A questa si sono susseguite le proiezioni di altri film italiani che hanno influenzato la formazione e alcuni lavori del regista newyorkese, tra cui «La presa al potere di Luigi XIV» di Roberto Rossellini, «Umberto D.» di Vittorio de Sica, «Il posto» di Ermanno Olmi, «L'Eclisse» di Michelangelo Antonioni, «Divorzio all'italiana» di Pietro Germi (la cui satira avrebbe influenzato più tardi il suo 'Goodfellas'), «Salvatore Giuliano» di Francesco Rosi e «Il Gattopardo» di Luchino Visconti (l'unico a colori), gli ultimi tre un omaggio alle radici siciliane del regista.

RINASCITA SPIRITUALE - «Quando avevo 5 anni - ha raccontato Scorsese - a casa avevamo una piccola tv, da cui vedevo film come 'Roma Città Aperta', 'Paisà', 'Sciuscià', e insieme poi ai film che vedevo in sala, non mi sembravano film, per me erano vita vera, c'era qualcosa, una connessione con i miei nonni, facevano parte della mia vita».

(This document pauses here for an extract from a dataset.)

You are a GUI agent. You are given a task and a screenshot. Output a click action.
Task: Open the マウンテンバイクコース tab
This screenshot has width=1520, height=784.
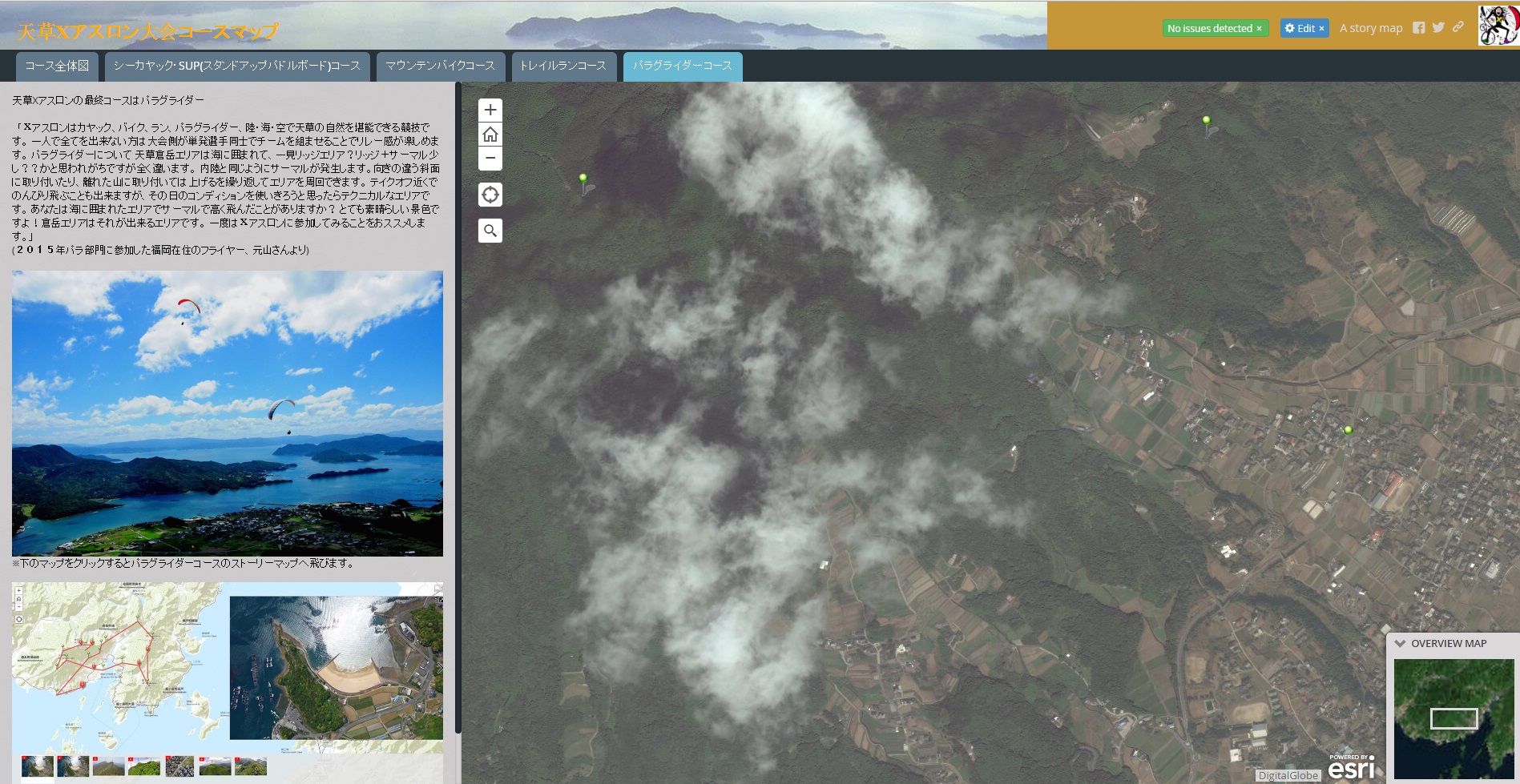click(440, 66)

A chiudere l'incontro la scena finale de «Le Notti di Cabiria» di Federico Fellini, una fine «sublime», l'ha definita Scorsese, una «rinascita spirituale» della protagonista Giulietta Masina, alias la prostituta Cabiria. Scorsese ha rivelato che negli anni Novanta era nata la possibilità di fare una produzione assieme al regista di 8 e mezzo, una sorta di documentario per la Universal, un progetto che non si è realizzato a causa della morte di Fellini proprio in quegli anni.